Line count for the string "activity" in the records below: report that figure and nothing else.

(Excerpts from a dataset)
○ ○ ○ ○

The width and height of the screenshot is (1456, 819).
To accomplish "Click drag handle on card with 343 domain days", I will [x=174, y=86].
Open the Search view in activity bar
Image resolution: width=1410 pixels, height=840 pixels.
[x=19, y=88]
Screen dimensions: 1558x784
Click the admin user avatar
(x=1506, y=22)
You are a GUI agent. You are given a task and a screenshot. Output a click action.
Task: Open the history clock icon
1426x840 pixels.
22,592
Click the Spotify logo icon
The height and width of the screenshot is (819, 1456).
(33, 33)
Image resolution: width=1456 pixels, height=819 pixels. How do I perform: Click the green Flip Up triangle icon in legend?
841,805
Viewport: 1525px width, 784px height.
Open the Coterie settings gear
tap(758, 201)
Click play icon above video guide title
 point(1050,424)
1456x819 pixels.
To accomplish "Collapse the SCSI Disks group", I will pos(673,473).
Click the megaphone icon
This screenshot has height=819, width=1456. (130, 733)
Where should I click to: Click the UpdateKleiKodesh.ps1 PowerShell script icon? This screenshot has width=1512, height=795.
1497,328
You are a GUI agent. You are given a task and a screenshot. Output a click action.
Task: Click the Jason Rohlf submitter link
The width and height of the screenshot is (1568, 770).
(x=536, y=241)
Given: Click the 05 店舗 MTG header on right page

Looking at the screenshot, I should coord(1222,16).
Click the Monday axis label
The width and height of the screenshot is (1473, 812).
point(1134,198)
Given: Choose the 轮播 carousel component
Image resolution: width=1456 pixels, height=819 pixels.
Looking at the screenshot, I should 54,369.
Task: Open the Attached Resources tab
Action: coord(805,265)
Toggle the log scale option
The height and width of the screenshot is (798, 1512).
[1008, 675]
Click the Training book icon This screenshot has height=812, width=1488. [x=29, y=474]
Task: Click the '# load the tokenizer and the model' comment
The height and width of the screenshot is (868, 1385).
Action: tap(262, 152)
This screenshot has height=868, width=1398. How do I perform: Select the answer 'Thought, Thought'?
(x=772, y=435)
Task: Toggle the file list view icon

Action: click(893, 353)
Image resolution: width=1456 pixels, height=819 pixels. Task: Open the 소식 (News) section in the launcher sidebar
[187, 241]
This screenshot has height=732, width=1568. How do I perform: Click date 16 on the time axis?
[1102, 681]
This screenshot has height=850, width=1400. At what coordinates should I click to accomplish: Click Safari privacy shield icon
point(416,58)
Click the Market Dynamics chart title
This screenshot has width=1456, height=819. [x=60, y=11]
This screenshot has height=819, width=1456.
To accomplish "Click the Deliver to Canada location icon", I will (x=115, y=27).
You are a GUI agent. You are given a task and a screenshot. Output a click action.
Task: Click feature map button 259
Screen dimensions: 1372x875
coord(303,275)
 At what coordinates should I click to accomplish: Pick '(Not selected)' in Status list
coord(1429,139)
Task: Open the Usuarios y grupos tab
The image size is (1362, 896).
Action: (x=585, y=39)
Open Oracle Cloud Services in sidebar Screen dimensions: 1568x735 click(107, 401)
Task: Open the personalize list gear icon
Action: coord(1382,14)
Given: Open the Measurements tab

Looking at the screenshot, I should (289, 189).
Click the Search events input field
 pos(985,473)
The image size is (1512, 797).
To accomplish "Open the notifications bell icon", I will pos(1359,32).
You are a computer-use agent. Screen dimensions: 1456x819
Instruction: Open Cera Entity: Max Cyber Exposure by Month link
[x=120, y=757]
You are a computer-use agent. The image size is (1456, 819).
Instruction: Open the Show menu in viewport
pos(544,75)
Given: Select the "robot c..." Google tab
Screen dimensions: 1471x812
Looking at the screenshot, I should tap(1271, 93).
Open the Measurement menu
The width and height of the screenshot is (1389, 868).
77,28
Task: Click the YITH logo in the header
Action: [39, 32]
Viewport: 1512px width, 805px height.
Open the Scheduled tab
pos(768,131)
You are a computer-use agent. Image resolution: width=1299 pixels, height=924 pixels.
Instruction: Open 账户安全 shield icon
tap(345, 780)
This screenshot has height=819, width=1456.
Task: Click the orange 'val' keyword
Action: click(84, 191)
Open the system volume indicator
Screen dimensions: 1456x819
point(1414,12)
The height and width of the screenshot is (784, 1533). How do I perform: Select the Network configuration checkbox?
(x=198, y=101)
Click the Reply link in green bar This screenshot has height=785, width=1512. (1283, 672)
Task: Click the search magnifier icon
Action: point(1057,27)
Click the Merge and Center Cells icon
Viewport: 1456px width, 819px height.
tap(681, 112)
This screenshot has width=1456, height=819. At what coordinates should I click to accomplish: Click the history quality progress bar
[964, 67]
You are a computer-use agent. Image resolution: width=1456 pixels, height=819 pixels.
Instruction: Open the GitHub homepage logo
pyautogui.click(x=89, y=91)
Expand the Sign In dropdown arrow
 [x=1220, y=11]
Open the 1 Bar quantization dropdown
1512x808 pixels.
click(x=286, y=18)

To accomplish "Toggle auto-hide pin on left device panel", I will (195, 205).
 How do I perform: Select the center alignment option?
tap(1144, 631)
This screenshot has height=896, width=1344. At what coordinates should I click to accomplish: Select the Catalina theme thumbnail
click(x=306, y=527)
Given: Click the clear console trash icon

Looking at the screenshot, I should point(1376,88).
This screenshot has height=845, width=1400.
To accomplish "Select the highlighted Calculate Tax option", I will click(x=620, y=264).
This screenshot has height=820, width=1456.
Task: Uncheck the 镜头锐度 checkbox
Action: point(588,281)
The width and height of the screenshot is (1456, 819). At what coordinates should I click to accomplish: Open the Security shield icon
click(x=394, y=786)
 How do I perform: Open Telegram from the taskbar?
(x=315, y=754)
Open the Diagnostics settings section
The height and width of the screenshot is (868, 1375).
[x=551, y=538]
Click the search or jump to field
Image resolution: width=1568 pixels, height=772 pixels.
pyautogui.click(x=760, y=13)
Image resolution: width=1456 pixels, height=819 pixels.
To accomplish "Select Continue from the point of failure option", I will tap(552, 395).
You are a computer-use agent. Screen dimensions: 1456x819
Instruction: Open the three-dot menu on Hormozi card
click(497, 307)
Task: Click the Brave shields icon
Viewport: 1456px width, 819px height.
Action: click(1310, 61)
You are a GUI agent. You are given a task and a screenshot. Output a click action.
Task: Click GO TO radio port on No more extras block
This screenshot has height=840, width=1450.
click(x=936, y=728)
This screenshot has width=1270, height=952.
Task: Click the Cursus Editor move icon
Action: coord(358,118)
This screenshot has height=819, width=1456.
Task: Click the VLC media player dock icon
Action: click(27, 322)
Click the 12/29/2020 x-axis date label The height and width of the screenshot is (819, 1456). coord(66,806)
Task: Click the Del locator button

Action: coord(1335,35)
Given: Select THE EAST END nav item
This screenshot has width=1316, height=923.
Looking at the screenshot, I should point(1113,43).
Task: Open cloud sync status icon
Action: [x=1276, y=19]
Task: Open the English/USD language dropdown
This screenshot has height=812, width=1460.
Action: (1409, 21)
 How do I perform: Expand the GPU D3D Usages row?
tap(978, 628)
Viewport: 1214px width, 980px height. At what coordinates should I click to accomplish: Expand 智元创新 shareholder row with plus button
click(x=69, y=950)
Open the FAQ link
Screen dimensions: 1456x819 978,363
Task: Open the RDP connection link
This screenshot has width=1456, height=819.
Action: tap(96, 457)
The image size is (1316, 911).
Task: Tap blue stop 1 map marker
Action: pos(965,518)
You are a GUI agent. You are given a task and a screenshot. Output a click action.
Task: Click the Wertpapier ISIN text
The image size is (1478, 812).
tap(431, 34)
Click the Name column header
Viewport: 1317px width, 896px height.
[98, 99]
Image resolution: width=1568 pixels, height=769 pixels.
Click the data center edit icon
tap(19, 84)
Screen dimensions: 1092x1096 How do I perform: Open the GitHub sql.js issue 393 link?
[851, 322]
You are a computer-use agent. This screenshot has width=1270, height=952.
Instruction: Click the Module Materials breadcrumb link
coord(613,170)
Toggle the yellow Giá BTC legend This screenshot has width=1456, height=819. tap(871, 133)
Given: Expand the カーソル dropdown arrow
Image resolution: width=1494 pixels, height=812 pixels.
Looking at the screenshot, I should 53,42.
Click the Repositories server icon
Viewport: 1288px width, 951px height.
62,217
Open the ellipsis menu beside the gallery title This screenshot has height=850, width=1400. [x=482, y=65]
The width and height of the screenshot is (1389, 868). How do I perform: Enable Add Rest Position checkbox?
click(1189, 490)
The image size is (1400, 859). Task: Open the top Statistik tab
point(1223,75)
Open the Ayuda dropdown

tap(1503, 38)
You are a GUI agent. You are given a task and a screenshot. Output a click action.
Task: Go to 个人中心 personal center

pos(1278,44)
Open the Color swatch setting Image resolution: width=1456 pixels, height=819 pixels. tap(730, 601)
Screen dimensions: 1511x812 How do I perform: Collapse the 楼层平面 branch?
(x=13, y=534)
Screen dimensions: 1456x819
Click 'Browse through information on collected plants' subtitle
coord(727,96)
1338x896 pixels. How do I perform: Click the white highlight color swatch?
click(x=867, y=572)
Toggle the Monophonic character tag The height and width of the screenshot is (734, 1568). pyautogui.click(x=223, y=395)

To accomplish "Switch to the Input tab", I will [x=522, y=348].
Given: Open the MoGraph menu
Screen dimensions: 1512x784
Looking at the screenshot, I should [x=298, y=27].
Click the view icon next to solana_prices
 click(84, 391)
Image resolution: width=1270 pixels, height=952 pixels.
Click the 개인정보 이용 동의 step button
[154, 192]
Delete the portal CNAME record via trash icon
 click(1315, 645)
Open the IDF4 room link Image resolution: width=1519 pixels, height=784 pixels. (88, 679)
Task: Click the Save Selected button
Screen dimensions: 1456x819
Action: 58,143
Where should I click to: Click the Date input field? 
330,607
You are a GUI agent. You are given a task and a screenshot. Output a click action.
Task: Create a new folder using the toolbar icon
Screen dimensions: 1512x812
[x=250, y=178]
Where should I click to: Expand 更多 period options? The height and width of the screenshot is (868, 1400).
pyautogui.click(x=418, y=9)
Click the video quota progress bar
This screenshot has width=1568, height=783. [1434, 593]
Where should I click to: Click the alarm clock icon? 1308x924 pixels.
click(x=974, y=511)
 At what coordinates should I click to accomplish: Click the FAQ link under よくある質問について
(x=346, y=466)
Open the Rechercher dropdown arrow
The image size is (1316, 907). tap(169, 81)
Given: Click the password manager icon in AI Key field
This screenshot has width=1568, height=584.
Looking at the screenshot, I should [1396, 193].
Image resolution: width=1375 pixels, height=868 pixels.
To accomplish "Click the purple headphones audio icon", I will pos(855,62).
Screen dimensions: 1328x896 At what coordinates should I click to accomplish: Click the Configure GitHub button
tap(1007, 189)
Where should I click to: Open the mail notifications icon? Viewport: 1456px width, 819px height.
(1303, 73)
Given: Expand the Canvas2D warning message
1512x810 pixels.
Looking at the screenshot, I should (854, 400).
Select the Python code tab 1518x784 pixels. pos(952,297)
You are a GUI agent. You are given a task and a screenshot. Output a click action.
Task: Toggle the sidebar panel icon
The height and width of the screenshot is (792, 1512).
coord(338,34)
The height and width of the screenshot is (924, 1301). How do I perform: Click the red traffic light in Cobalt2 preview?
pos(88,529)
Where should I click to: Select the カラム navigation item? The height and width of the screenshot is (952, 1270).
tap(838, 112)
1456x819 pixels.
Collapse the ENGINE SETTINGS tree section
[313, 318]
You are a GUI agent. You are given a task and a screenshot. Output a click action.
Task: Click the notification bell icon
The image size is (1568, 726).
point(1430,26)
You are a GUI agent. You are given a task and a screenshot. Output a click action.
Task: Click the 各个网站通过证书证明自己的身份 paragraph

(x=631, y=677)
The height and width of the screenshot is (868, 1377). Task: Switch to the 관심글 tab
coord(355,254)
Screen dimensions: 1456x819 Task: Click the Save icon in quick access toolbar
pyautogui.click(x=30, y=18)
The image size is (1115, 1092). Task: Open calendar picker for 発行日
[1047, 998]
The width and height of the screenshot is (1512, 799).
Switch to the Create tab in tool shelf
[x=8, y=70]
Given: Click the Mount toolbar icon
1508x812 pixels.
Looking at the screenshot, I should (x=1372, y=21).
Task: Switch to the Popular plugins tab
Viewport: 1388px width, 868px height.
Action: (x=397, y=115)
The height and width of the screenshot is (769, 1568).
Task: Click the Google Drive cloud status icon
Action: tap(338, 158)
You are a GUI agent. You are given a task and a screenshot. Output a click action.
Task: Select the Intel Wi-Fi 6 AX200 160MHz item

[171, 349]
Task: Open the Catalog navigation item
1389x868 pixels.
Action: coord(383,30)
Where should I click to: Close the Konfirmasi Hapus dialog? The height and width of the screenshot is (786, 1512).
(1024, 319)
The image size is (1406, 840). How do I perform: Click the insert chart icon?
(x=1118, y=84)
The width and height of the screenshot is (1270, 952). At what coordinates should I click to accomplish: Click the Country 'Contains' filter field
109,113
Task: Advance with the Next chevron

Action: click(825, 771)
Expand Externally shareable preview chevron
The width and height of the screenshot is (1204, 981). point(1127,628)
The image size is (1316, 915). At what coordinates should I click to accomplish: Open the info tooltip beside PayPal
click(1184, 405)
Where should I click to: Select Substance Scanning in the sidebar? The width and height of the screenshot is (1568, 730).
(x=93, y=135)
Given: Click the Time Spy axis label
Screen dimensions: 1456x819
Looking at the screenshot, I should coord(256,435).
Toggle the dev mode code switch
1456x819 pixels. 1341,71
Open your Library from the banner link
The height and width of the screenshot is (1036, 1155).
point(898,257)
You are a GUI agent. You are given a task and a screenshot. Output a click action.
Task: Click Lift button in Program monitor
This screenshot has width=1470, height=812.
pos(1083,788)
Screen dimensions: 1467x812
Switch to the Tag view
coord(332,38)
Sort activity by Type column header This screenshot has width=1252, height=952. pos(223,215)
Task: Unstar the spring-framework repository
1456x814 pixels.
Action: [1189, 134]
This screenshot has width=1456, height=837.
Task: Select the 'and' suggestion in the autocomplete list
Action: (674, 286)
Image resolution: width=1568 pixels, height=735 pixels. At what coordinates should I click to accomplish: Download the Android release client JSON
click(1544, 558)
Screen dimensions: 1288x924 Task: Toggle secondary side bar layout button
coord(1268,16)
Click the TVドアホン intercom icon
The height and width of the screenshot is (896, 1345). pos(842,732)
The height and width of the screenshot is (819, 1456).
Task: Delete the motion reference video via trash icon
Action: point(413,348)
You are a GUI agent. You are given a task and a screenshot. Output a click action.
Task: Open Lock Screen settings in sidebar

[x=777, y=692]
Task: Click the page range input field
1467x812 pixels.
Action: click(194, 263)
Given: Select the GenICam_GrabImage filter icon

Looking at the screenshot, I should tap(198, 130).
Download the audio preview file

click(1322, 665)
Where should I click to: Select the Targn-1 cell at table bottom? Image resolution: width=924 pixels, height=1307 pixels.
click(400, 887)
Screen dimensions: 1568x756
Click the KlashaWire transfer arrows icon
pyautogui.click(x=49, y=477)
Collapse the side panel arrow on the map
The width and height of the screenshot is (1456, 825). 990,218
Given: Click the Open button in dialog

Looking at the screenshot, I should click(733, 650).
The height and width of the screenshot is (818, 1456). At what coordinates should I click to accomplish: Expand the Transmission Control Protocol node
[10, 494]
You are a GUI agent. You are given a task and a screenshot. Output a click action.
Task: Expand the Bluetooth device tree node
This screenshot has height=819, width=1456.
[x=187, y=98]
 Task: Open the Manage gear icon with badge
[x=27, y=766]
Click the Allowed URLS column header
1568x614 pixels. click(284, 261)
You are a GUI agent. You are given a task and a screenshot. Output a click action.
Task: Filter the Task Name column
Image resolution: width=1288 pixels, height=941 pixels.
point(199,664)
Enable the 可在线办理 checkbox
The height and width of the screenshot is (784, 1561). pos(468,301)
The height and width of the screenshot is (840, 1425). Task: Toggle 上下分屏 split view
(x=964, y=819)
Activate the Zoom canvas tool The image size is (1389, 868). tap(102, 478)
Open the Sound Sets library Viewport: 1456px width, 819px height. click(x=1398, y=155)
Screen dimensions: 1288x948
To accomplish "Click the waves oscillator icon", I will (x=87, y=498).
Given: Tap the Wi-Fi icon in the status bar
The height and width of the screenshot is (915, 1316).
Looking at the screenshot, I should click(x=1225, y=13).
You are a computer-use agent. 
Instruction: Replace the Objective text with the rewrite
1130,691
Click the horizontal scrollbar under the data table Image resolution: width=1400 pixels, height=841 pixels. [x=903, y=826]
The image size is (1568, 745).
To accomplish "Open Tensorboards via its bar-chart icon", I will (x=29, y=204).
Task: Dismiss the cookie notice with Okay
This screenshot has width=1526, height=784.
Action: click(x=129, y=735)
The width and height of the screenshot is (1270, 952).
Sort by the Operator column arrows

○ ○ ○ ○

THE ANSWER ->
2